● **Record excerpts**

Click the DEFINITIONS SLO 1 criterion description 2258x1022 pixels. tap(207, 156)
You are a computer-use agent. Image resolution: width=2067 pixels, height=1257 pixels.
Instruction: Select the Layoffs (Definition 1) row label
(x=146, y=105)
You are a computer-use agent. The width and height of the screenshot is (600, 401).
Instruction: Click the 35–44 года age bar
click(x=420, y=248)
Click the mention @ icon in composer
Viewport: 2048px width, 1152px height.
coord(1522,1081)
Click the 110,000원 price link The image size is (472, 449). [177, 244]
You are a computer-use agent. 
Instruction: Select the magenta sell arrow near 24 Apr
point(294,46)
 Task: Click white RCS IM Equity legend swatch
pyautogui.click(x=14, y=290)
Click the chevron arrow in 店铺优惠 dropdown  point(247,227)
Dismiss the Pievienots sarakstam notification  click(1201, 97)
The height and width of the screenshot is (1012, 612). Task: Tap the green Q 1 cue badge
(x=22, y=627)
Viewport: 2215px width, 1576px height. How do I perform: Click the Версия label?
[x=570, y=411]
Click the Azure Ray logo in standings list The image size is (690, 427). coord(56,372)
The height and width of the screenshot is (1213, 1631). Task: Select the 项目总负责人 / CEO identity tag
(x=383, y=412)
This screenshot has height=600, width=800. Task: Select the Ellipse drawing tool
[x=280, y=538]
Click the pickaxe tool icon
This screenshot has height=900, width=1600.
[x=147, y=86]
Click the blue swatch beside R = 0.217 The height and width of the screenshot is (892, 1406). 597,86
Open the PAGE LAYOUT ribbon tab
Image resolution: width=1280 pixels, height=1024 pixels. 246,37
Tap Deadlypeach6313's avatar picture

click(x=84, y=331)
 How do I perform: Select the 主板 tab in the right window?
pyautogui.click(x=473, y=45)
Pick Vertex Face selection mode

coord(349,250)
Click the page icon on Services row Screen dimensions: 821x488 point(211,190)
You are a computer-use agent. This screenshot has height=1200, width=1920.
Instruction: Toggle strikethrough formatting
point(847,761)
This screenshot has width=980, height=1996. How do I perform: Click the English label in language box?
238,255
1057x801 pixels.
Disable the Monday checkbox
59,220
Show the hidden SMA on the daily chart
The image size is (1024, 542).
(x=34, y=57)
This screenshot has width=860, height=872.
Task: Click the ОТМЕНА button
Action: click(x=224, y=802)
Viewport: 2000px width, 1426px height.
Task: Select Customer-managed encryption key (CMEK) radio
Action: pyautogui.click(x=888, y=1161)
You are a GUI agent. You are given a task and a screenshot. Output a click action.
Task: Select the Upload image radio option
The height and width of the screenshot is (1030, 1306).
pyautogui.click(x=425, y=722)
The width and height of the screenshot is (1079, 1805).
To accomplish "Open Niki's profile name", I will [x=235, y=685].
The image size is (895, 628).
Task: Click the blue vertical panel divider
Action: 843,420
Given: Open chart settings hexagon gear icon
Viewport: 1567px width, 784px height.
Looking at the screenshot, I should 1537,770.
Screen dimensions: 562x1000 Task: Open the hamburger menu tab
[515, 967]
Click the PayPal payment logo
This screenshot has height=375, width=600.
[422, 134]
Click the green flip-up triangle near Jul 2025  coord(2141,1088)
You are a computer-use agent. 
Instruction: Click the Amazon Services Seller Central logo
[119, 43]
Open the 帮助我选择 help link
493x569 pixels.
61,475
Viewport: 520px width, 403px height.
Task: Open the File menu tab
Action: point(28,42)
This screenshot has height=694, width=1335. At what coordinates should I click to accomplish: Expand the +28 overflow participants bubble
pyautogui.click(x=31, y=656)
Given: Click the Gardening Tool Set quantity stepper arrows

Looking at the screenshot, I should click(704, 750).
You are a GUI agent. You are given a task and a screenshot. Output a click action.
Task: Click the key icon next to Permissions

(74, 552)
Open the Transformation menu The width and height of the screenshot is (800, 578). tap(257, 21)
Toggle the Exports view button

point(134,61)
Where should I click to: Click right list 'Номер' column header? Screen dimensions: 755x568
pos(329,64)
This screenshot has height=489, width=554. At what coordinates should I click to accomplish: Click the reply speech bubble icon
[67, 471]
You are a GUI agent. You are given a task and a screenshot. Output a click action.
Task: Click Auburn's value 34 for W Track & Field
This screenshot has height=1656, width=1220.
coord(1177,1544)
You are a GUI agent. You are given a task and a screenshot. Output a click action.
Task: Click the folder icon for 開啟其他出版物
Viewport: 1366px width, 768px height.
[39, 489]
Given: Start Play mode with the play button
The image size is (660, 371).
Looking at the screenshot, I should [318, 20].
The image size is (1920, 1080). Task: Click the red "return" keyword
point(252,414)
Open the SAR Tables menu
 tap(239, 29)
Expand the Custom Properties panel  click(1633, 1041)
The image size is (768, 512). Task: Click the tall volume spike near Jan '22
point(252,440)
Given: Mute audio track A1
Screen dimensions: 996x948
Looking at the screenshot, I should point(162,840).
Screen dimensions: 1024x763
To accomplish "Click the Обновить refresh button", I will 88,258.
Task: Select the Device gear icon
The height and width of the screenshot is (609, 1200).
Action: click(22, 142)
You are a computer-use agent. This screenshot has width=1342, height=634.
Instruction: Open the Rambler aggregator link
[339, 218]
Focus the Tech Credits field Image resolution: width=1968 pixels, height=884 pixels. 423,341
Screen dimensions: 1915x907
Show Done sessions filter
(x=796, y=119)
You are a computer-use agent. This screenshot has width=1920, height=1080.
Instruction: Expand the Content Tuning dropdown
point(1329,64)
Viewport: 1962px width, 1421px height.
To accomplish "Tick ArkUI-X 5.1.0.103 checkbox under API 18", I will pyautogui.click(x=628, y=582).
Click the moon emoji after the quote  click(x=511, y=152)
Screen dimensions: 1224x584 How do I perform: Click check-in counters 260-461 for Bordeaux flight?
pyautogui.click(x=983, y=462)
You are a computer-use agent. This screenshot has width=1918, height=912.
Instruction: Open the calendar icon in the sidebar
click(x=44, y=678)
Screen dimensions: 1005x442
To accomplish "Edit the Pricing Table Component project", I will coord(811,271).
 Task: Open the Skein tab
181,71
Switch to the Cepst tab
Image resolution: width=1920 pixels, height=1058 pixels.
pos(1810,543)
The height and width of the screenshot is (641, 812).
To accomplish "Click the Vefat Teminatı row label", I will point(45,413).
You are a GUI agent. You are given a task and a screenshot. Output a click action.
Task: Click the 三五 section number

● **The exercise**
List every line in the records above that contains the word "Show".

● **Written response**
Show the hidden SMA on the daily chart
Show Done sessions filter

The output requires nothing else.